I’ve been toying around with Dyad for a few hours and thought I’d share my impressions with everyone. This is mostly for my benefit, but I really need to talk to someone about this game, so hopefully putting some words on paper will help flesh out my thoughts and feelings. Not that I have a video game therapist who recommended I do this, but Dyad is a unique experience that’s one part music, one part arcade, and eighteen parts psychedelic.
To prepare myself for Dyad, I’ve been watching videos and demos of others playing it. Protip: Don’t do that. It’s a cacophony of lights and sounds, and the entire game will make as much sense as trying to read hieroglyphics. Outsiders will see a tunnel lit up by neon globes and a squid scraping by lights and playing connect the dots with like colors. Those who have translated the complex language of Dyad will see finesse, structure, rhythm, and opportunities to go faster. The most basic definition of Dyad is that you travel down a tunnel matching colors, two at a time, to speed up your journey. The faster the better.
Dyad is constantly changing and forces you to adapt to new rules and harness new techniques. For all of its layers of complexity, Dyad never tosses you under the bus without instruction. Slowly but surely, the game gives you the cipher and skills necessary to conquer the challenges that lay within its twisted and warped landscape. It forces you to learn the Dyad alphabet so that the jumble of lights and sounds you may have witnessed in preview videos isn’t so overwhelming. The game was designed so that you can’t progress until you’re able to translate the Dyad jumble.

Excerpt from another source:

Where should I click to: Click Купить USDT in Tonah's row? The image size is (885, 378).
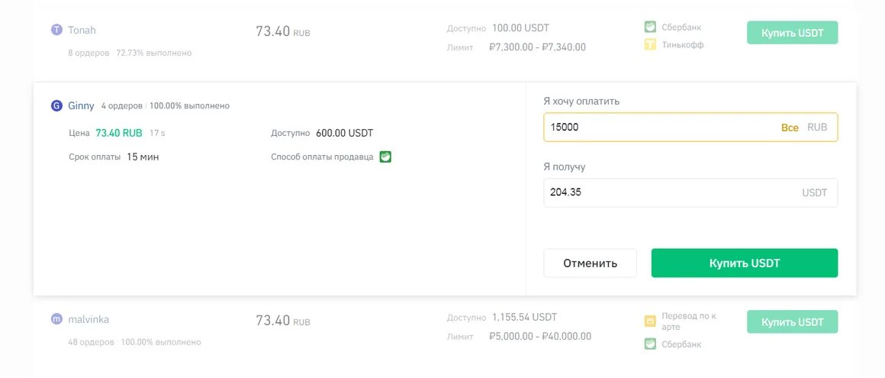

One of my favorite parts so far is the trophy implementations. I’m not sure what blood pact Shawn McGrath, the creator of Dyad, had to sign, but the game has a platinum trophy – a rarity for a $15 downloadable game. Initial levels judge your performance on a three star ranking system. Most of the time obtaining three stars requires some skills, but the levels are short enough that failing isn’t an issue. Dyad is clear about the goals you need to achieve and gives you reliable tool tips as guidance. When you get three stars (the max) on a level, you unlock the trophy challenge for that level. These are self contained trips that push your skills to the limit, if not beyond. Beating the level gives you a trophy – it’s simple and I hope more games adopt this trophy delivery system.
Trophy challenges mess around with the game’s mechanics and force you to wholly comprehend the Dyad fundamentals. Colors play a big part of Dyad, as matching pairs gives you speed boosts. Since low speeds equal death, it’s necessary to make matches. Matching has never been this important since Go Fish. One early trophy challenge puts you in a monochromatic world where colors don’t exist, forcing you to match by sound instead. As your cursor hovers over an object it elicits a tone, and just like that, Dyad reveals an entirely new way to play and succeed at the game. Sound becomes less ambient and more of another subset of the Dyad alphabet that needs to be measured and understood.
It’s an experience for sure. I’ll begin working on a proper review of the game soon, but I wanted to get some initial thoughts out there on it first. Before I started playing I wasn’t sure what Dyad was about, but I knew I wanted to play it. Now I know I want to play it, and you will too. Dyad comes out on the PlayStation Network on July 17th, in the meantime I guess you can just stare at the trippy Dyad website.
In summary:
Can’t stop playing @DyadGame. It’s all the best elements of a video game condensed into one 1337 mb download.